Emsal Mahkeme Kararı Ankara 14. Asliye Ticaret Mahkemesi 2020/363 E. 2022/648 K. 14.10.2022 T.

Görüntülediğiniz mahkeme kararı henüz kesinleşmemiştir. Yararlı olması amacıyla eklenmiştir.

T.C. … 14. ASLİYE TİCARET MAHKEMESİ Esas-Karar No: 2020/363 Esas – 2022/648
T.C.

14. ASLİYE TİCARET MAHKEMESİ
TÜRK MİLLETİ ADINA
GEREKÇELİ KARAR

ESAS NO : 2020/363 Esas
KARAR NO : 2022/648

HAKİM :…
KATİP :….

DAVACI :…
DAVALI :…

DAVA : Tazminat (Cismani Zarar Sebebiyle Açılan Tazminat)
DAVA TARİHİ : 25/08/2020
KARAR TARİHİ : 14/10/2022
KARAR YAZMA TARİHİ : 05/11/2022

Mahkememizde görülmekte olan Tazminat (Cismani Zarar Sebebiyle Açılan Tazminat) davasının yapılan açık yargılaması sonunda,

GEREĞİ DÜŞÜNÜLDÜ:
DAVA DİLEKÇESİ: Davacı vekili dava dilekçesinde; 07.04.2015 tarihinde meydana gelen kaza ile… plakalı araçta yolcu konumunda olan müvekkili davacının yaralandığını, geçici ve sürekli iş göremez hale geldiğini, davalı sigorta şirketine başvuru yapıldığını ancak taraflarına ödeme yapılmadığını belirterek fazlaya ilişkin talep ve dava haklarının saklı kalmak kaydıyla şimdilik geçici iş göremezlik için 300,00 TL, sürekli iş göremezlik için 9.500,00 TL, bakıcı gideri için 200,00 TL maddi tazminatın temerrüt tarihinden itibaren işletilecek ticari faizi ile birlikte davalıdan tahsil edilmesine karar verilmesini talep etmiştir.
CEVAP DİLEKÇESİ: Davalı davaya cevap vermemiştir.
DAVANIN NİTELİĞİ VE UYUŞMAZLIK: Dava; dava dışı sigortalıya ait aracın karıştığı tek taraflı trafik kazası sonrası davacıda meydana gelen cismani zarardan bahisle geçici, sürekli iş göremezlik ve bakıcı gideri tazminatının davalı sigorta şirketinden tazmini istemine ilişkin olduğu görüldü.
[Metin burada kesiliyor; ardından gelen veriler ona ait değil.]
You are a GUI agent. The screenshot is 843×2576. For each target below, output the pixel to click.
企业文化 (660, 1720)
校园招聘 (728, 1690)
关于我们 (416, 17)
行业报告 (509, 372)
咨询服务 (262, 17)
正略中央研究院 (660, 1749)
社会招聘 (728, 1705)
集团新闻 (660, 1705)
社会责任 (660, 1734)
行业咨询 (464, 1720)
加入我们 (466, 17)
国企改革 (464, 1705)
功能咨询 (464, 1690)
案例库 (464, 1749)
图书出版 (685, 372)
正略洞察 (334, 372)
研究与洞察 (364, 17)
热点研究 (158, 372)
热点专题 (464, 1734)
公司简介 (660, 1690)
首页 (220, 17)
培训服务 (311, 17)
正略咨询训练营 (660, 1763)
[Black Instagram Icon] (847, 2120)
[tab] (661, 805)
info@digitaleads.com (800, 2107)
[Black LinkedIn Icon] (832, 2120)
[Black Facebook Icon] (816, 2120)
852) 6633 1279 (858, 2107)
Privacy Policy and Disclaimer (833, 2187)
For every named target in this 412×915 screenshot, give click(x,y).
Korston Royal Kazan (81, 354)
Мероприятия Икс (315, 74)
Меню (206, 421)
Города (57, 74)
Mahkememiz yetkisine itiraz edilmemiştir.
Taraflar arasındaki uyuşmazlığın; cevap dilekçesi verilmediğinden dava dilekçesindeki tüm hususlara ilişkin olduğu tespit edildi.
İş göremezlik durumunun tespitinde uygulanacak yönetmeliğin belirlenmesine ilişkin olarak, trafik kazasından kaynaklanan, işleten ve sürücü ile sigorta şirketi hakkında açılan maddi tazminat davalarının temyiz incelemesini yapmakla görevli Yargıtay dairelerinin yerleşik kararlarına göre 11/10/2008 tarihinden önce gerçekleşen kazalar için Sosyal Sigortalar Sağlık İşlemleri Tüzüğü, 11/10/2008 – 01/09/2013 tarihleri arasında gerçekleşen kazalar için Çalışma Gücü ve Meslekte Kazanma Gücü Kaybı Oranı Tespit İşlemleri Yönetmeliği, 01/09/2013 – 01/06/2015 tarihleri arasında gerçekleşen kazalar için Maluliyet Tespit İşlemleri Yönetmeliği (anılan yönetmeliğin % 60 ve üzeri iş göremezlik durumunun bulunması halinde rapor düzenlemeye elverişli nitelikte olması nedeniyle bu oran altındaki iş göremezlik durumlarında Çalışma Gücü ve Meslekte Kazanma Gücü Kaybı Oranı Tespit İşlemleri Yönetmeliği), 01/06/2015 – 20/02/2019 tarihleri arasında gerçekleşen kazalar için Özürlülük Ölçütü, Sınıflandırması ve Özürlülere Verilecek Sağlık Kurulu Raporları Hakkında Yönetmelik, 20/02/2019 tarihinden sonra gerçekleşen kazalar için Erişkinler İçin Engellilik Değerlendirmesi Hakkında Yönetmelik hükümleri uyarınca geçici iş göremezlik ve bakıcı ihtiyacı süresi ile sürekli iş göremezlik oranının tespit edilmesinin gerektiği, bu hali ile dava konusu kazanın meydana geldiği 02/01/2014 tarihi dikkate alındığında Maluliyet Tespit İşlemleri Yönetmeliği (anılan yönetmeliğin % 60 ve üzeri iş göremezlik durumunun bulunması halinde rapor düzenlemeye elverişli nitelikte olması nedeniyle bu oran altındaki iş göremezlik durumlarında Çalışma Gücü ve Meslekte Kazanma Gücü Kaybı Oranı Tespit İşlemleri Yönetmeliği) hükümlerinin uygulanmasının gerektiği anlaşılmıştır. (Yargıtay … Hukuk Dairesi 02/06/2021 tarih 2021/2620 – 2021/2238 E.K.)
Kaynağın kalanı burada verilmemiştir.